((

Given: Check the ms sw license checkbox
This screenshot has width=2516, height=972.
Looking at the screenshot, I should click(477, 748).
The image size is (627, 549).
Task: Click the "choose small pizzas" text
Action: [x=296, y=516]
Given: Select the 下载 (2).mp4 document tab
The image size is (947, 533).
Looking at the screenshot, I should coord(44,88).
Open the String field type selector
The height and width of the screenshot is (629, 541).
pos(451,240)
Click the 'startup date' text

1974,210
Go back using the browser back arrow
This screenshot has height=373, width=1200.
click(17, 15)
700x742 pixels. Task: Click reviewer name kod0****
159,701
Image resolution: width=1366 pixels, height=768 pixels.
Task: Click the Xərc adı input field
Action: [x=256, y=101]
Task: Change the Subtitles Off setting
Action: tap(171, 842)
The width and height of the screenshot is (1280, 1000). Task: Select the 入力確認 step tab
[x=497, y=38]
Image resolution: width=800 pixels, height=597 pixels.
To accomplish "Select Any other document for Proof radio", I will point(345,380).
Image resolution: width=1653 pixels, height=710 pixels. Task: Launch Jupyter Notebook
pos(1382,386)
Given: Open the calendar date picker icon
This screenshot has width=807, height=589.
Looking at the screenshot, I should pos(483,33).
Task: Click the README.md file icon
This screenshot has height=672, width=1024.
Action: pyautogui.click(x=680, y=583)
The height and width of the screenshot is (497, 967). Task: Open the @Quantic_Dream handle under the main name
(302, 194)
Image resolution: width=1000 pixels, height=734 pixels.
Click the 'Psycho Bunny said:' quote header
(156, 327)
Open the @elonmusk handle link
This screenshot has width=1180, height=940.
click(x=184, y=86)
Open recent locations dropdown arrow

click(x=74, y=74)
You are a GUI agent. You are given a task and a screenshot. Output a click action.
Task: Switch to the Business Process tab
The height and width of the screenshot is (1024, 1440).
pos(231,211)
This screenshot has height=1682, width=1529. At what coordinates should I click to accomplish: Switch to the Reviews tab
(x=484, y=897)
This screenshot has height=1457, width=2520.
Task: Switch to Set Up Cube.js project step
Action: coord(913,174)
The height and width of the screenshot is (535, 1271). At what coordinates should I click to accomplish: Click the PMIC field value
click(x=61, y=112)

))

**TO DO**
Give, as a single number, the count of lines in the material above that contain the string "document".

**THE COMPLETED TASK**
2